Things to do:
a. Copy everything in the solar trade passage from "Source: Adapted from" down to "barriers and investigations.".
b. Continue the article on solar trade disputes and photovoltaic market demand, starting right after its final sentence.

Supplied passage:
+ + +

While the broad impact of policies and disputes is well known throughout the industry, it is less clear just how far-reaching these actions could be in terms of impacting future PV market demand.

Figure 1: Top 30 PV market demand; cumulative 5-Year demand 2013-2017; 215 GW

Graph for Will solar trade disputes hurt demand?

Source: Adapted from NPD Solarbuzz Marketbuzz

This article discusses using a trade barrier index combined with the 5-year cumulative market demand projections for the top 30 markets (shown below). Each of these was recently featured in NPD Solarbuzz’s Marketbuzz report.

For this, we have introduced a Venn diagram visual, created to show how much future demand could be affected by trade barriers and investigations.

The figure shown has four distinct sets, with the size of each representing the total market demand: markets with trade disputes underway, markets with domestic requirements, markets with domestic content incentives, and markets with none of the domestic or trade issues yet.

Taken together, these four sets represent the top 30 global markets and account for approximately 215 GW of cumulative demand over the 5-year period from 2013 to 2017. When taken together, these 30 markets account for over 90 per cent of global cumulative demand over the 5-year forecast period.

In total, 80 per cent of future demand from the top 30 countries is now at risk from a trade dispute or has some form of domestic restriction/bonus policy in place. The trade disputes underway today are affect both the upstream manufacturers (primarily in the form of anti-dumping and countervailing duty investigations) as well as the downstream supply channels (in the form of complaints against domestic content or domestic bonus policies).

+ + +

Data extract:
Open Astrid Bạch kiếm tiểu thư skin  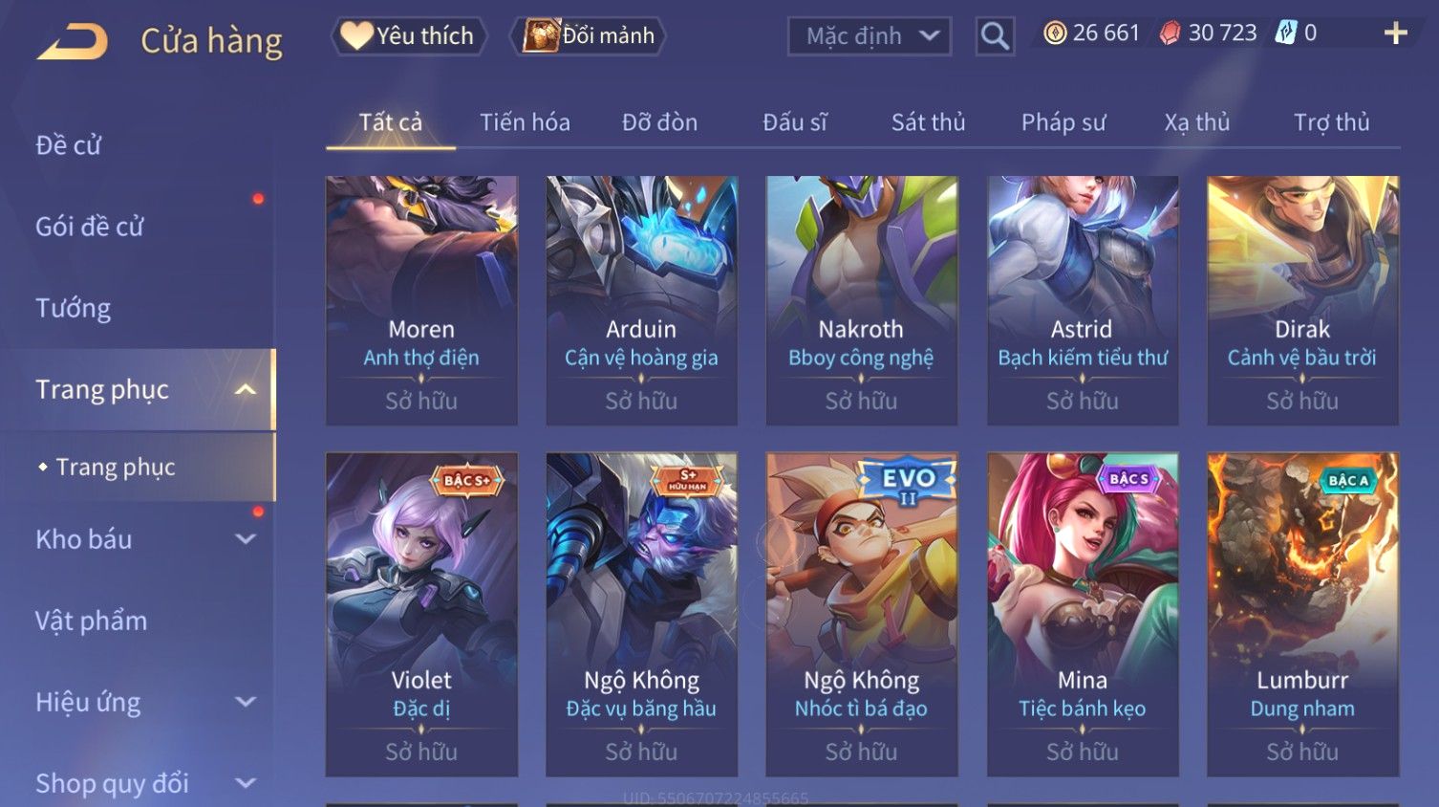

+ + +

Solved problems:
a.
Source: Adapted from NPD Solarbuzz Marketbuzz

This article discusses using a trade barrier index combined with the 5-year cumulative market demand projections for the top 30 markets (shown below). Each of these was recently featured in NPD Solarbuzz’s Marketbuzz report.

For this, we have introduced a Venn diagram visual, created to show how much future demand could be affected by trade barriers and investigations.

b.
While the majority of the upstream-focused investigations are being conducted by national – or in the case of the European Union supranational – bodies, many of the downstream-centric investigations (especially domestic bonus and content policies) are being investigated by the World Trade Organization.

In terms of expansion of trade disputes, it is more likely that the scope of current trade disputes will expand within these top 30 countries rather than more countries being involved. For example, countries that are already involved in an upstream-centric trade investigation will likely see the scope expanded to include a downstream-specific action, again most likely via the WTO.

Countries that currently do not have any of the specified trade barriers could continue to avoid entanglement, because many of them remain open to foreign products as they do not have strong PV incentive policies and market demand is being generated without undue expense to local taxpayers.

However, these markets represent a minority, both in terms of the total number of countries as well as total capacity share. Therefore, it is likely that supply and demand micro-environments could begin to emerge as domestic protectionism will continue, through incentive policies, content restrictions, or import duties.

Until now, end-market demand has not been directly affected by any of the trade cases, other than affecting possible investor confidence and changing market-shares among module suppliers. However, as the cases expand across the top-30 PV regions with more vigour, then there is a strong possibility that end-market demand will have to factor in these issues moving forward.

This article was originally published by SolarBuzz. Republished with permssion.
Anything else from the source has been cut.